This work addresses the tendency of large diffusion-based vision-language models to generate repetitive text and exhibit degraded visual grounding when producing long descriptions. The study identifies the root causes as representation drift induced by mask token priors and weakened visual attention stemming from a mismatch between positional attention bias and the iterative demasking process. To mitigate these issues, the authors propose two training-free, plug-and-play strategies: Mask Prior Suppression and Monotonic RoPE Scaling. These methods consistently enhance performance across diverse diffusion architectures, yielding significant improvements on multimodal understanding and visual grounding benchmarks, with particularly robust gains in long-form caption generation tasks.

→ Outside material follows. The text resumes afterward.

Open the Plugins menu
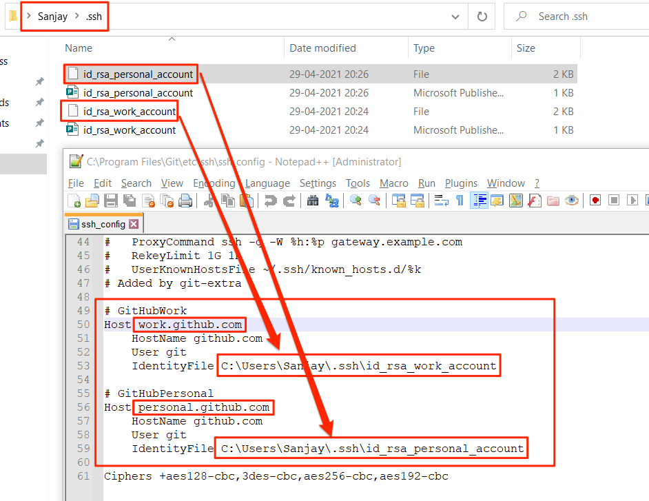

Large diffusion vision-language models (LDVLMs) have recently emerged as a promising alternative to autoregressive models, enabling parallel decoding for efficient inference and leveraging bidirectional attention for global context. Despite these advances, their behavior under long-form generation remains underexplored. In this work, we show that existing LDVLMs suffer from repetitive generation and degraded visual grounding, and identify two underlying causes. First, repetitive generation originates from a mask token prior: since generation tokens are initialized as mask tokens, their hidden representations progressively drift toward a shared prior direction over generation steps. Second, a fundamental misalignment between the positional attention bias and the iterative unmasking process suppresses attention toward informative visual tokens, degrading visual grounding. Based on these insights, we propose a training-free approach, introducing Mask Prior Suppression and Monotonic RoPE Scaling to mitigate mask prior drift and positional attention collapse during decoding. Experiments on general multimodal benchmarks and visual grounding tasks demonstrate improvements over baseline LDVLMs, with robust gains on long-form description benchmarks. Our results show that these failures can be effectively addressed with a lightweight, plug-and-play strategy that requires no additional training and generalizes across diverse LDVLM architectures.